My point is that literally nobody has been looking at obfuscated code for at least 5 years by now. All the toolchains automatically handle de- and reobfuscation transparently to the point that nobody has to think about it anymore unless maybe you are one of the like 3 people who is actually maintaining the classloading stage of a modloader, or if you are manually writing a bytecode transformer (which almost nobody has needed to do for years either, ever since tools like Mixin entered the scene).
For 99.9% of the modding community, and this includes most optimization mods, the only thing that is going to change is everyone deletes a line or two from their build.gradle and continues about their day.
As far as reporting things to Mojang: again, nothing changes here either, everyone who has ever set up a mod dev environment already has a copy of the deobfuscated source code on their computer, which is the only thing they are looking at when inspecting the minecraft source code or making changes to it. There have been reports on the issue tracker with actual suggested code changes basically since the issue tracker became a thing.
brucethemoose@lemmy.world 7 hours ago
It has.
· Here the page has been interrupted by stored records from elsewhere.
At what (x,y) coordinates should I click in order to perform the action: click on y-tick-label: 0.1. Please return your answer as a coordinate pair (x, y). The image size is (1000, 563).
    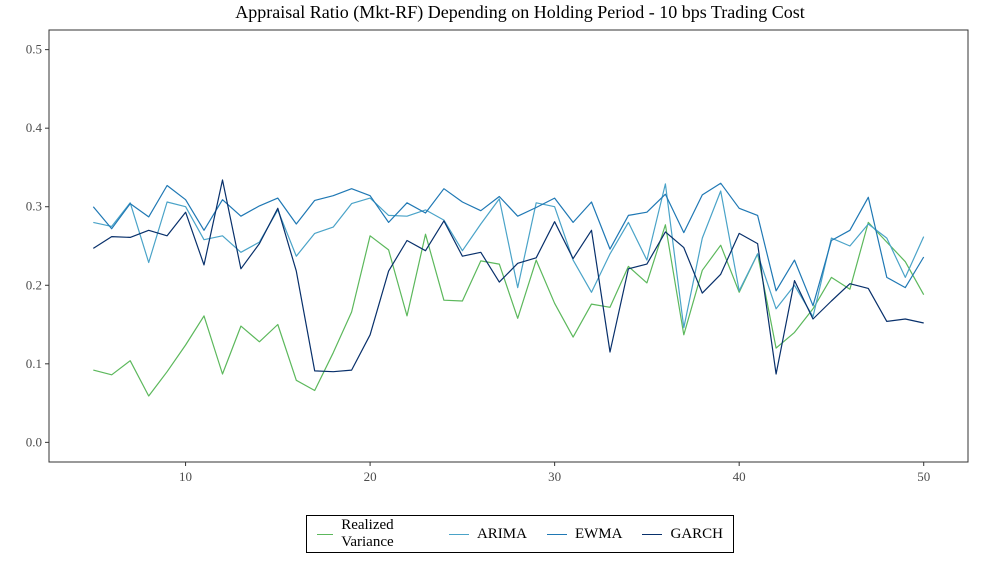
    Looking at the image, I should click on (34, 364).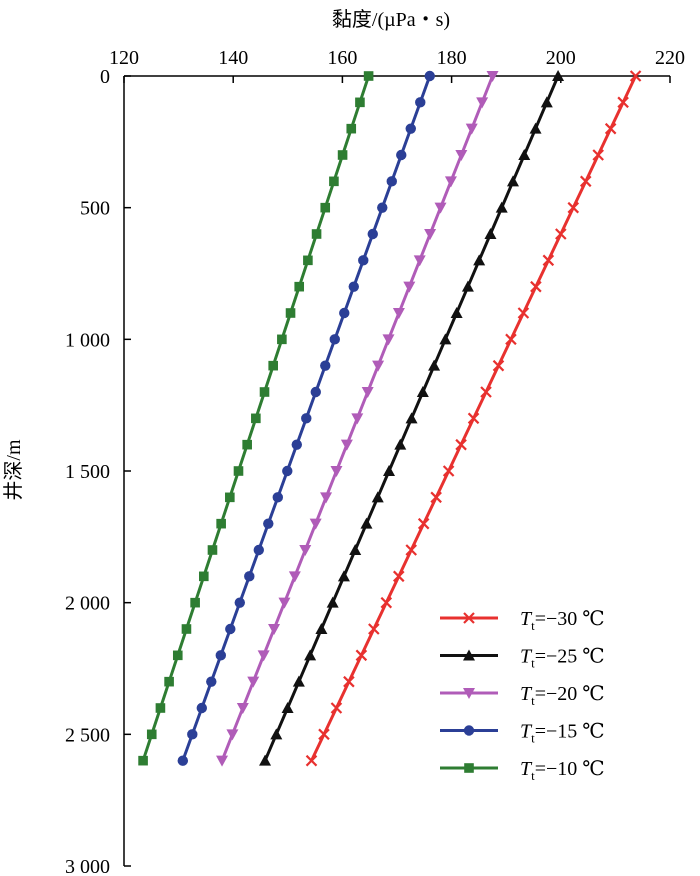  What do you see at coordinates (562, 620) in the screenshot?
I see `legend-label: Tt=−30 ℃` at bounding box center [562, 620].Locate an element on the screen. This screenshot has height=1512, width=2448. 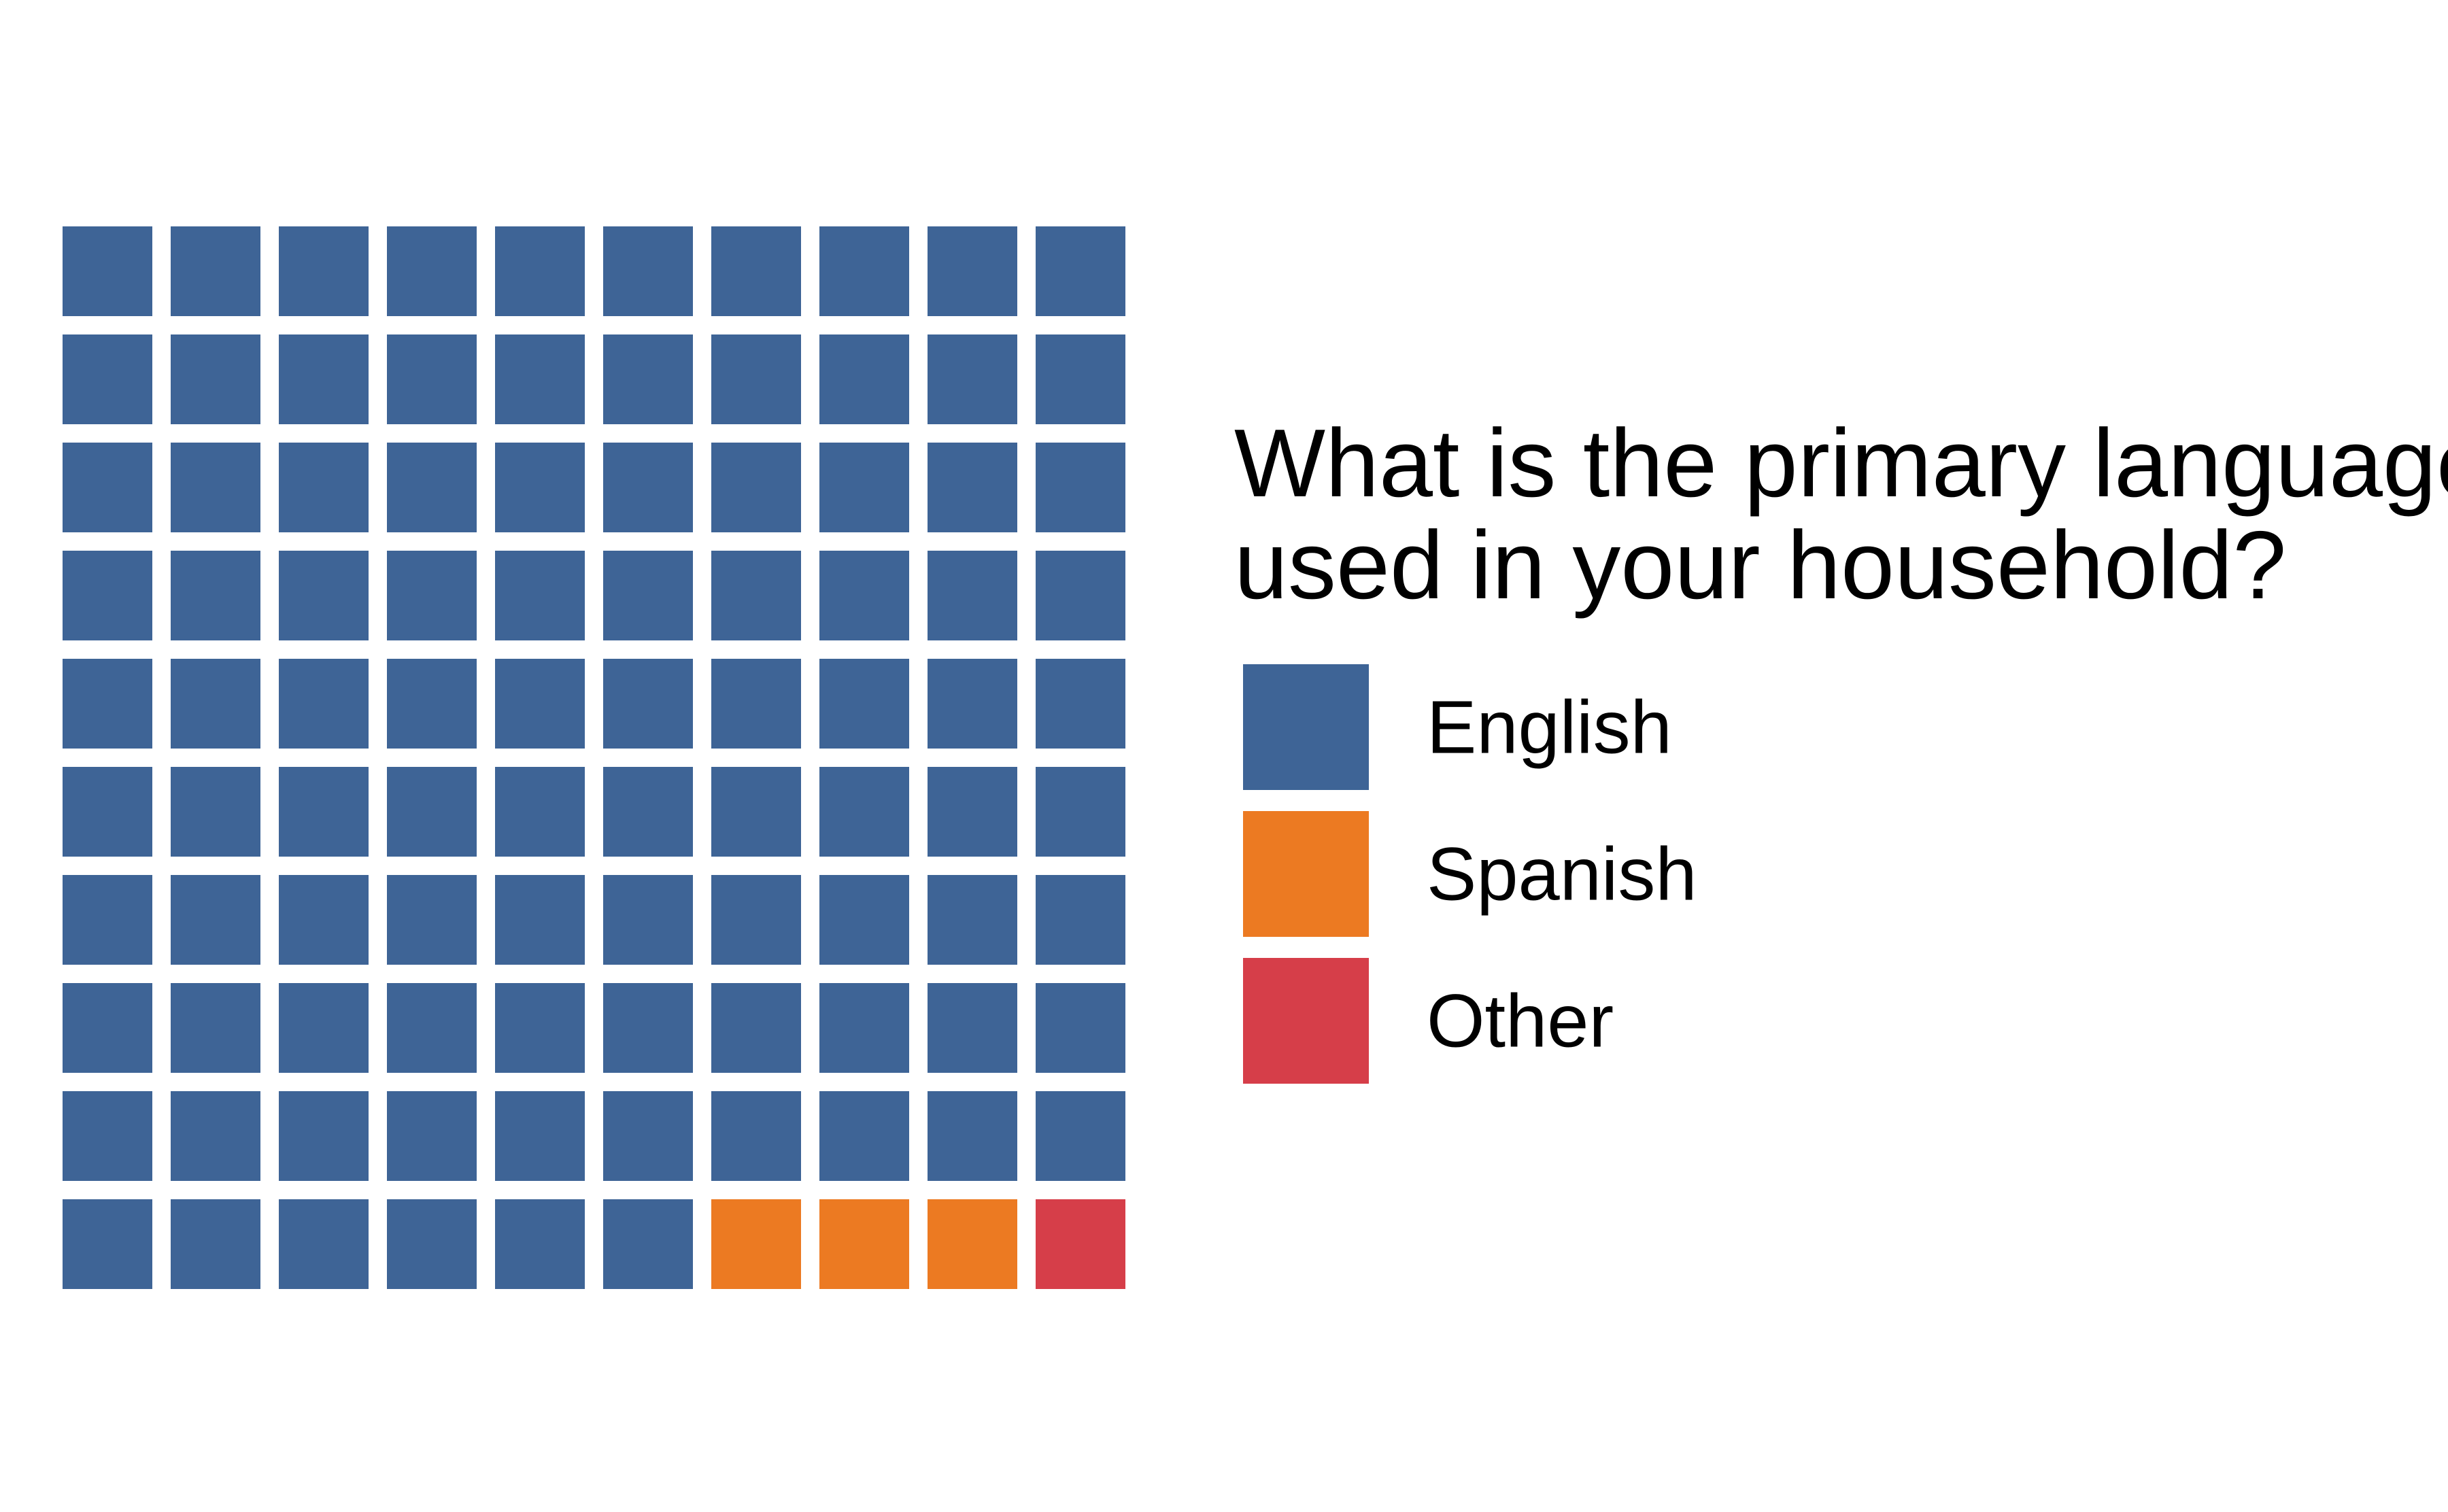
waffle-cell-other is located at coordinates (1080, 1244).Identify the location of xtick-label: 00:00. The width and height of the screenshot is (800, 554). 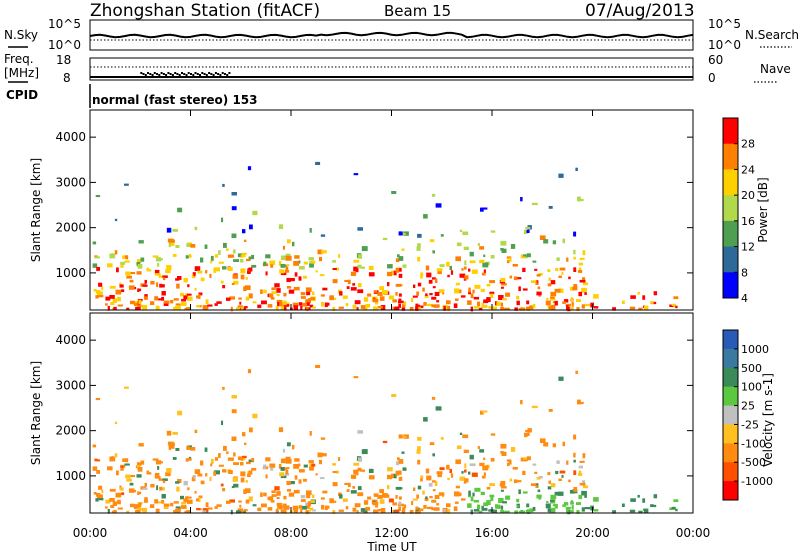
(694, 533).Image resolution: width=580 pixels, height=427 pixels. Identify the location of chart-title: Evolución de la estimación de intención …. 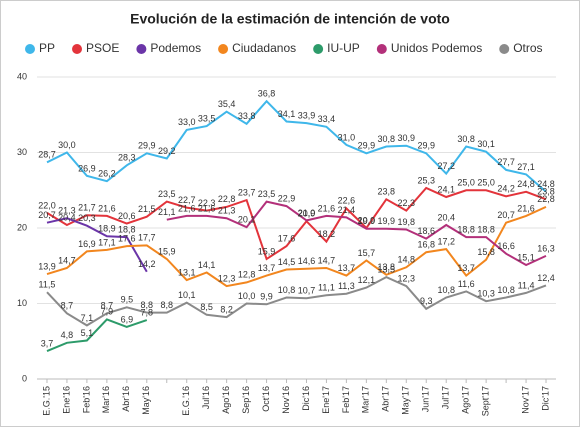
(290, 19).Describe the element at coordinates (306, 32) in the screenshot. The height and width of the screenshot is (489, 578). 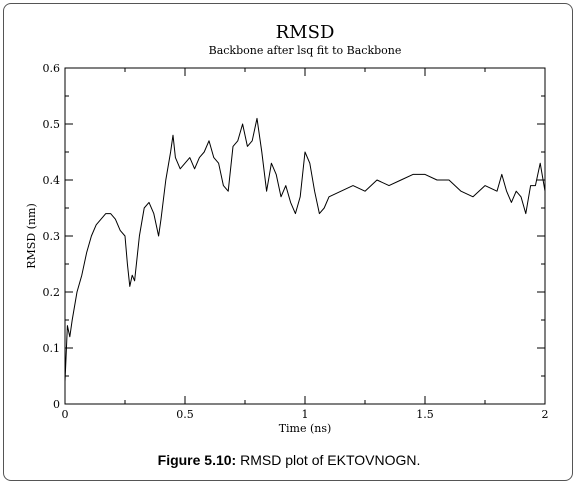
I see `chart-title: RMSD` at that location.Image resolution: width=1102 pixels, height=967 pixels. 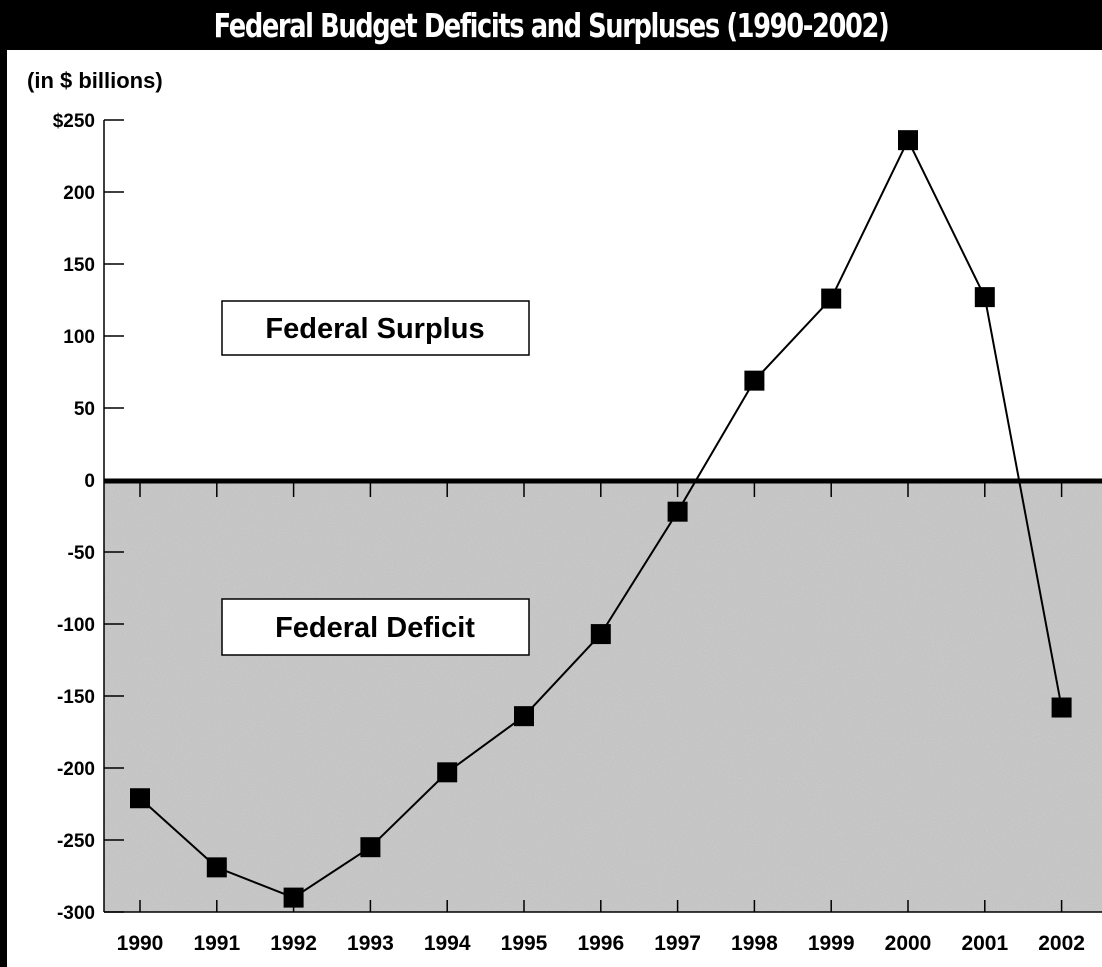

There have been major rewrites of parts of the codebase, like Sodium, Cubic Chunk, server frameworks, just to start.
The issue is that any major modification is inherently incompatible with other major modifications, hence most persist for one version (or a few) before the devs burns out maintaining it. There are two solutions to this:
Get Mojang to pull in the optimizations. Thus far, they have been uninterested in this (though some controversy over Optifine may have left a bad taste).
Pull the changes into a modding framework. Understandably, Fabric/Forge aren’t willing to pull in a huge overhaul they’d have to maintain.
Some modifications (like Sodium) minimize vanilla changes to prioritize compatibility, and are popular to the extent that some other mods implement workarounds. But this is rare, and it’s still problematic.
Unattributed@feddit.online 22 minutes ago
I remember that. I think the issue there was it mostly handled badly… It seemed like Mojang was trying to go behind the communities back (which I thought sounded a lot like the way Microsoft does things…so I blamed them instead of Mojang). IMO - if this is an era of more open-collaboration it may be possible for Mojang to benefit from working with the community. (There is an excellent example of this in the way AMD has worked with the Open Source community…)
I can see that too… That’s why I am thinking that it might be possible for there to be a more collaborative effort… Like a repository set up where community devs can submit PR’s for changes, and Mojang can either approve or deny them. If that started working well, I could see a situation where there are specifically Mojang employed community devs, the role of working on changes that will help both the main Minecraft tree and the modding community.
(Okay, I am probably more optimistic than I should be – after all Microsoft is in the mix here…)
brucethemoose@lemmy.world 11 minutes ago
Yeah, that sounds dreamy. It could certainly work.
And yeah, the problem is not just Microsoft but Mojang. Mojang is an extremely conservative/careful dev, even before they got bought by MS. It’s why the game hasn’t enshittified too bad, but also why development seems to move kinda slow for arguably the biggest game on Earth.
Unattributed@feddit.online 2 minutes ago
Yeah, Mojang’s conservative development style is arguably the reason for Minecraft’s success, while also being a source of frustration and friction for the community, IMO.
MS is another story altogether, though. While Mojang is a very thoughtful company, MS is driven by profit. I’m honestly surprised there aren’t more collisions between the two cultures.